EXERCISE DIRECTIONS: Your task is to retype the listing word for word.

----- DATA FOR THE TASK -----

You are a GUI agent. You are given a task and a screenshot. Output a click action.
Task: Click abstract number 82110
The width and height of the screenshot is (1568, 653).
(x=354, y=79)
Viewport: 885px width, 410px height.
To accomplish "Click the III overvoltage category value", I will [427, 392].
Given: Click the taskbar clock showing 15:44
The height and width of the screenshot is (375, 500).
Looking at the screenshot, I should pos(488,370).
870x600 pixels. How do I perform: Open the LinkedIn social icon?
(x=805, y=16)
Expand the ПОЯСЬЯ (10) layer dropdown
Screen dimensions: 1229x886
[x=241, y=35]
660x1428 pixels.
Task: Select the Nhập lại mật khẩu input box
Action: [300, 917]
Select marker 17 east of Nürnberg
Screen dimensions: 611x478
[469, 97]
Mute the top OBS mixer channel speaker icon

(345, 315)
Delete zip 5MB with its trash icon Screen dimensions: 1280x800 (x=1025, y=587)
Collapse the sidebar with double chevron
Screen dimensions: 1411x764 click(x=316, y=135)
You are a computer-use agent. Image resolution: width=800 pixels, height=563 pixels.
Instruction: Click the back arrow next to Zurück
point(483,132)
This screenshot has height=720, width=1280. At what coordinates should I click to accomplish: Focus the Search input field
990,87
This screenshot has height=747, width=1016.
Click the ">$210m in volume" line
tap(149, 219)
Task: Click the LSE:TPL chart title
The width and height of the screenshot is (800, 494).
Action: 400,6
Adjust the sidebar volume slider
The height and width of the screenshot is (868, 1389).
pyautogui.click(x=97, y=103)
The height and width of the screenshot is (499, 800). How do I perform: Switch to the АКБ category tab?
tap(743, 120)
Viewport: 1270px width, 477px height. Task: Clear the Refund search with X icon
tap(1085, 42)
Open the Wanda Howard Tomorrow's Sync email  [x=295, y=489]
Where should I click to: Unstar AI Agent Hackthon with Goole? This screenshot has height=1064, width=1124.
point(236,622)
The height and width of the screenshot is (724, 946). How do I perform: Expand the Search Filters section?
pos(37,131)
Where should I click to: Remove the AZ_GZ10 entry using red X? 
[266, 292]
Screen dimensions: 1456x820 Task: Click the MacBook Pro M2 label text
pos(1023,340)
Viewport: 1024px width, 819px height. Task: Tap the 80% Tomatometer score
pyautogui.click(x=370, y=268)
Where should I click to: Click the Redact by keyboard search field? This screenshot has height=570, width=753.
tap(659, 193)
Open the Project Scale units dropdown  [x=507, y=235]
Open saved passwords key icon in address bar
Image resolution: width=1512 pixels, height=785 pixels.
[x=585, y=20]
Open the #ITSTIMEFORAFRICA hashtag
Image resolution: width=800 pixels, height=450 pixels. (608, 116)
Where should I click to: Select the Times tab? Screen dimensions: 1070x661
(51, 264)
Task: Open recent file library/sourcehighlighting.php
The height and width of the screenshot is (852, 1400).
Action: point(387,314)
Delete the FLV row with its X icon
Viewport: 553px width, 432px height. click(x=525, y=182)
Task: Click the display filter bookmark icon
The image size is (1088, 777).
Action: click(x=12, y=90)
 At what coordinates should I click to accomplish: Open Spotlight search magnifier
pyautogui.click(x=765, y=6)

-----

SOLUTION:
You are a GUI agent. You are given a task and a screenshot. Output a click action.
Task: Click abstract number 82110
The width and height of the screenshot is (1568, 653).
(x=354, y=79)
Viewport: 885px width, 410px height.
To accomplish "Click the III overvoltage category value", I will [427, 392].
Given: Click the taskbar clock showing 15:44
The height and width of the screenshot is (375, 500).
Looking at the screenshot, I should pos(488,370).
870x600 pixels. How do I perform: Open the LinkedIn social icon?
(x=805, y=16)
Expand the ПОЯСЬЯ (10) layer dropdown
Screen dimensions: 1229x886
[x=241, y=35]
660x1428 pixels.
Task: Select the Nhập lại mật khẩu input box
Action: [300, 917]
Select marker 17 east of Nürnberg
Screen dimensions: 611x478
[469, 97]
Mute the top OBS mixer channel speaker icon

(345, 315)
Delete zip 5MB with its trash icon Screen dimensions: 1280x800 (x=1025, y=587)
Collapse the sidebar with double chevron
Screen dimensions: 1411x764 click(x=316, y=135)
You are a computer-use agent. Image resolution: width=800 pixels, height=563 pixels.
Instruction: Click the back arrow next to Zurück
point(483,132)
This screenshot has height=720, width=1280. At what coordinates should I click to accomplish: Focus the Search input field
990,87
This screenshot has height=747, width=1016.
Click the ">$210m in volume" line
tap(149, 219)
Task: Click the LSE:TPL chart title
The width and height of the screenshot is (800, 494).
Action: 400,6
Adjust the sidebar volume slider
The height and width of the screenshot is (868, 1389).
pyautogui.click(x=97, y=103)
The height and width of the screenshot is (499, 800). How do I perform: Switch to the АКБ category tab?
tap(743, 120)
Viewport: 1270px width, 477px height. Task: Clear the Refund search with X icon
tap(1085, 42)
Open the Wanda Howard Tomorrow's Sync email  [x=295, y=489]
Where should I click to: Unstar AI Agent Hackthon with Goole? This screenshot has height=1064, width=1124.
point(236,622)
The height and width of the screenshot is (724, 946). How do I perform: Expand the Search Filters section?
pos(37,131)
Where should I click to: Remove the AZ_GZ10 entry using red X? 
[266, 292]
Screen dimensions: 1456x820 Task: Click the MacBook Pro M2 label text
pos(1023,340)
Viewport: 1024px width, 819px height. Task: Tap the 80% Tomatometer score
pyautogui.click(x=370, y=268)
Where should I click to: Click the Redact by keyboard search field? This screenshot has height=570, width=753.
tap(659, 193)
Open the Project Scale units dropdown  [x=507, y=235]
Open saved passwords key icon in address bar
Image resolution: width=1512 pixels, height=785 pixels.
[x=585, y=20]
Open the #ITSTIMEFORAFRICA hashtag
Image resolution: width=800 pixels, height=450 pixels. (608, 116)
Where should I click to: Select the Times tab? Screen dimensions: 1070x661
(51, 264)
Task: Open recent file library/sourcehighlighting.php
The height and width of the screenshot is (852, 1400).
Action: point(387,314)
Delete the FLV row with its X icon
Viewport: 553px width, 432px height. click(x=525, y=182)
Task: Click the display filter bookmark icon
The image size is (1088, 777).
Action: click(x=12, y=90)
 At what coordinates should I click to accomplish: Open Spotlight search magnifier
pyautogui.click(x=765, y=6)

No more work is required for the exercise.